A growing number of reports have demonstrated that the principal products of colonic fermentation of dietary fibre, short chain fatty acids (SCFAs), contribute to energy homeostasis via effects on cellular metabolic pathways and receptor mediated mechanisms. In particular, over the past decade it has been identified that a widespread receptor system exists for SCFAs. These G protein-coupled receptors, free fatty acid receptor 2 (FFAR2) and 3 (FFAR3) are expressed in numerous tissues, including the gut epithelium, adipose tissue and liver. Investigations using FFAR2- or FFAR3-deficient mice suggest that SCFA-mediated stimulation of these receptors at different tissue sites modulates metabolic processes that control energy intake, utilization and expenditure.
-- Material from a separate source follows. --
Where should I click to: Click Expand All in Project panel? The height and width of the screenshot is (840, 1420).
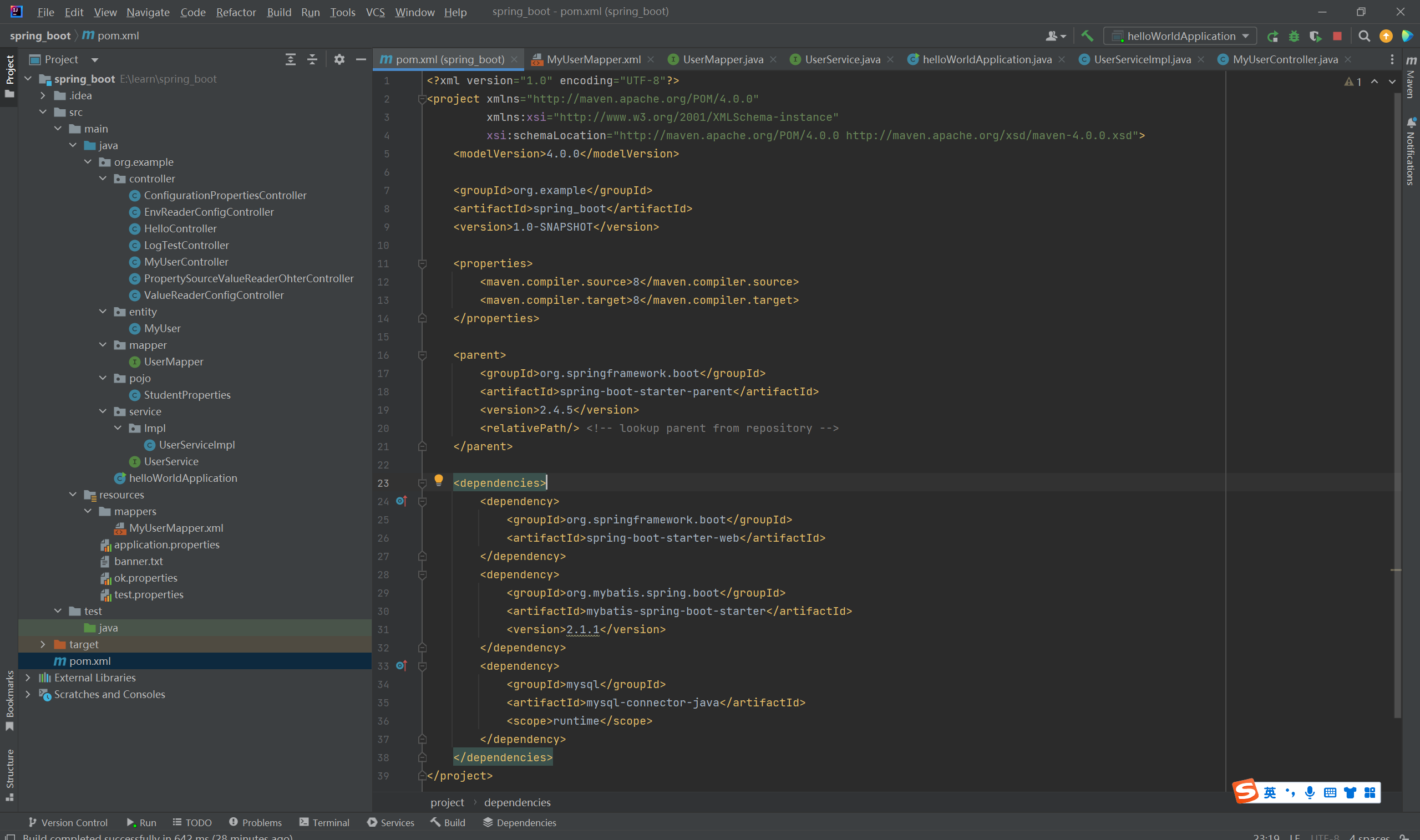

The importance of SCFAs to metabolism has been further emphasised in studies where germ-free mice have received gut microbiota transplants. These investigations highlight that the transfer of gut microbiota compositions that produce different levels of SCFAs in the colon influence body weight gain and adiposity. Increasing colonic SCFAs is therefore an attractive target to improve metabolic health in humans. However, translating the positive outcomes observed in animal studies into humans remains a major challenge due to the difficulty in reliably increasing SCFA production in the human colon. Our group in partnership with the University of Glasgow have developed a method to deliver SCFA to the colon orally. We have demonstrated the potential of SCFA to effect body weight over a 6 month period using this technology. However, the mechanism which underlie this observation remains unclear, potential possibilities will be discussed in this lecture.